(Data penunjukan target)
------

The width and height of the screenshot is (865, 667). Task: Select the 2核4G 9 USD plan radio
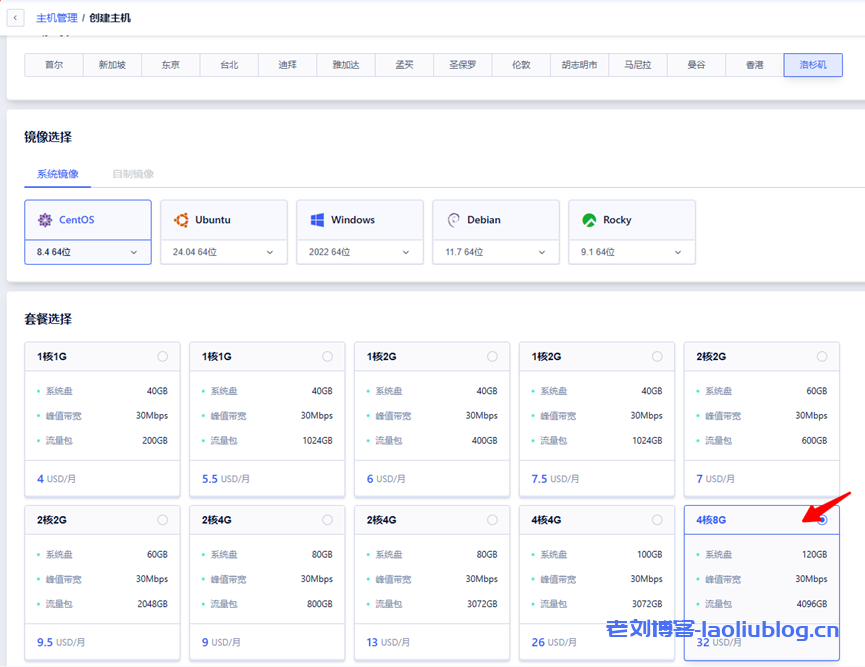(326, 518)
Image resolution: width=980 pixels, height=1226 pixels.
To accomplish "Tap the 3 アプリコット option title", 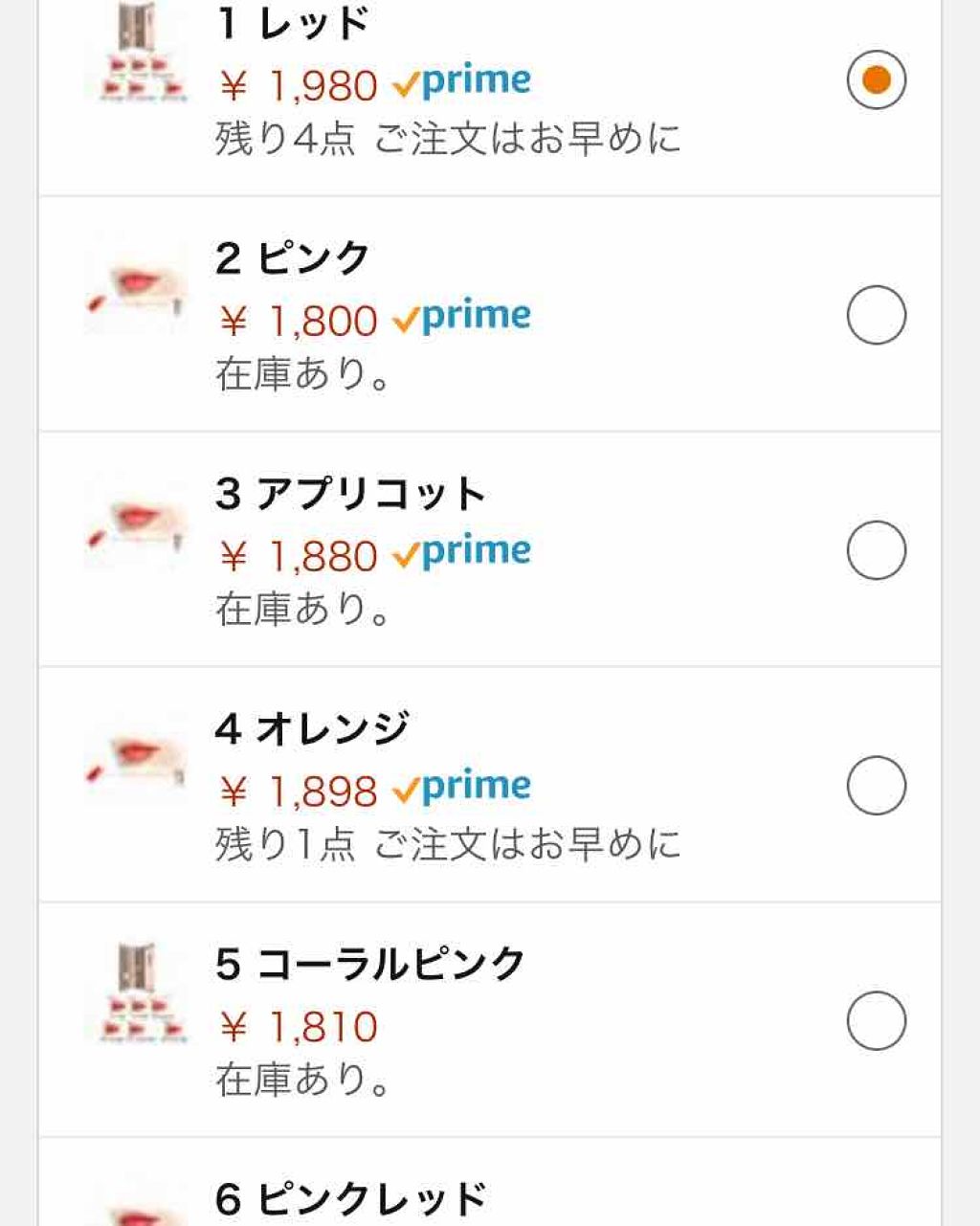I will (x=350, y=494).
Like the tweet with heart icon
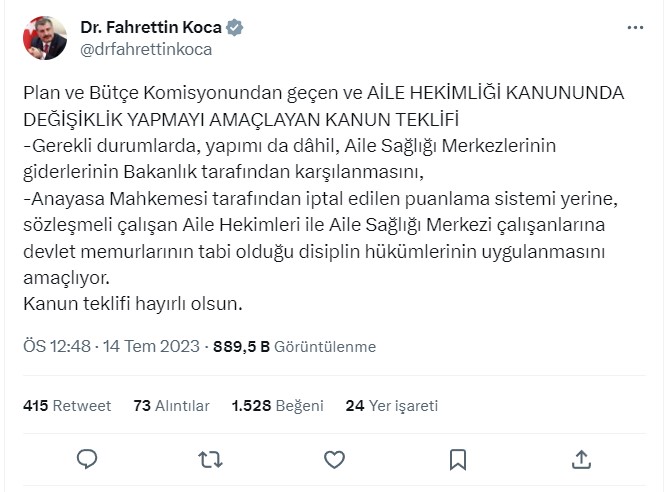 [334, 459]
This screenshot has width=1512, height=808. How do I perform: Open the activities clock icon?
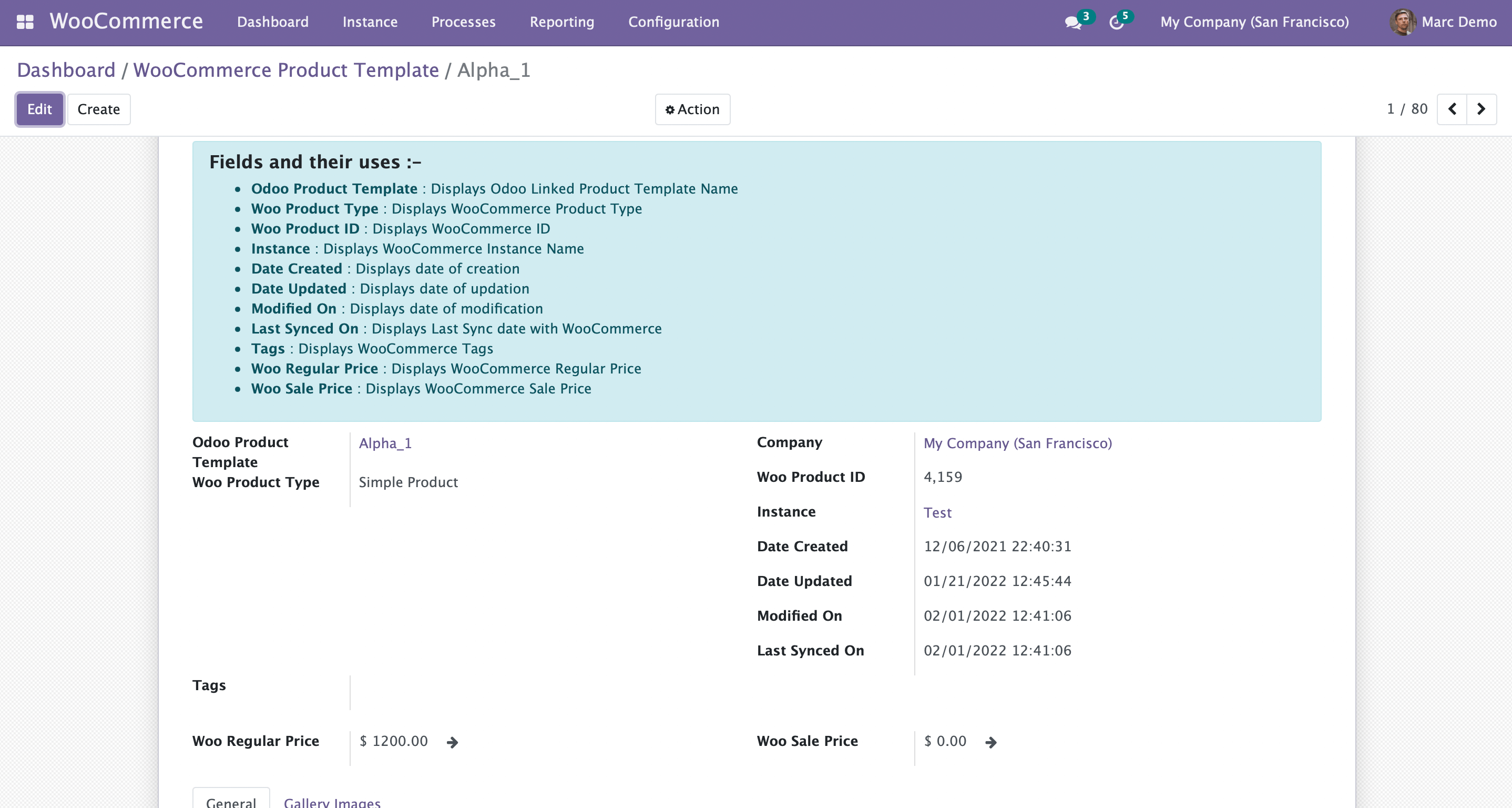click(x=1116, y=23)
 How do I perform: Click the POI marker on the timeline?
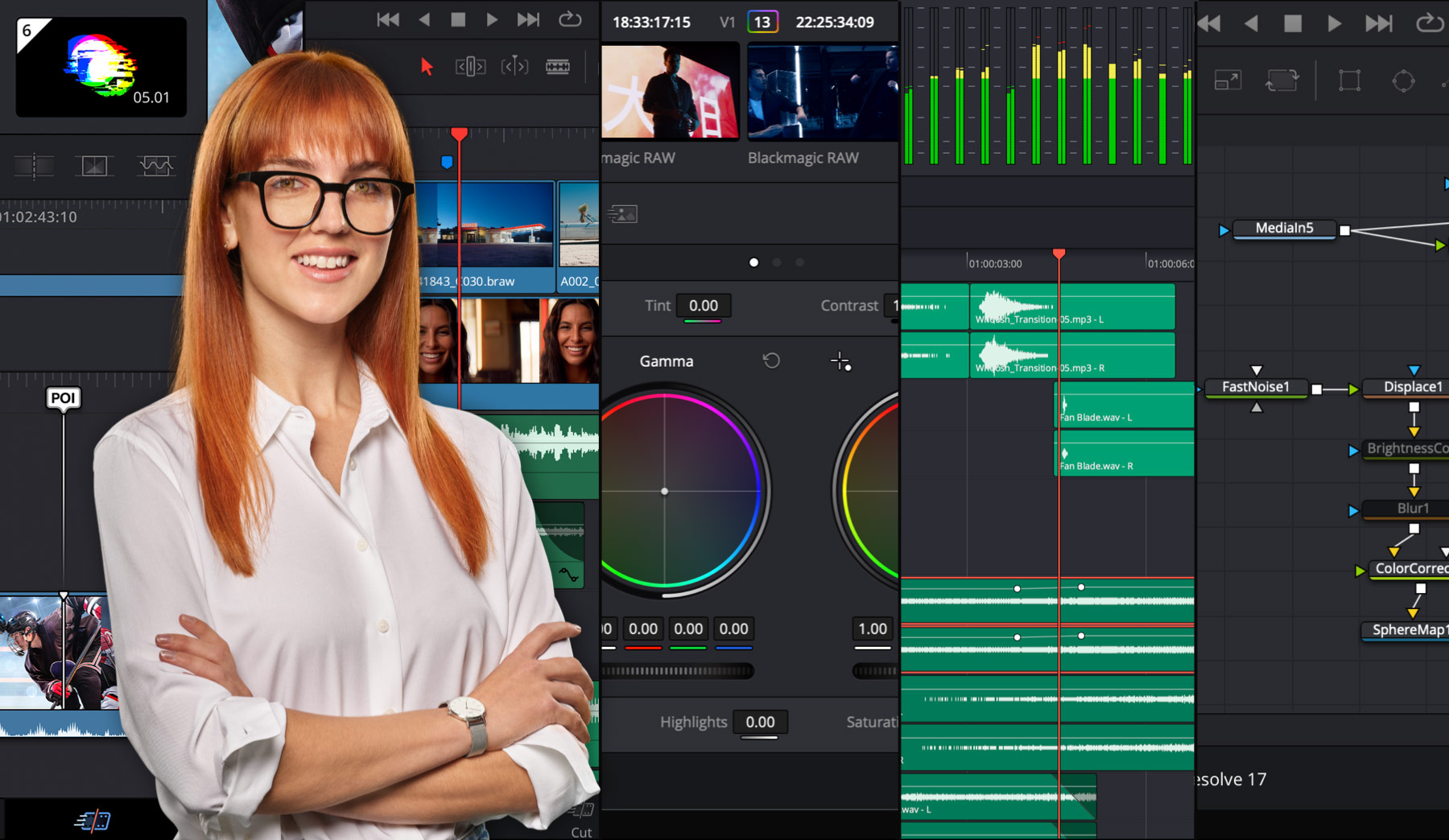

------

### Tujuan yang dinyatakan
Tukar "clock icon" dengan "calendar icon" pada catatan dari baris yang memuat "This screenshot has" sampai akhir catatan, lalu tulis ulang baris-baris itu tanpa mengubah bagian lain. Jangan sertakan gambar dalam jawaban.

### Jawaban akhir
This screenshot has width=1512, height=808. How do I perform: Open the activities calendar icon?
click(x=1116, y=23)
 How do I perform: Click the POI marker on the timeline?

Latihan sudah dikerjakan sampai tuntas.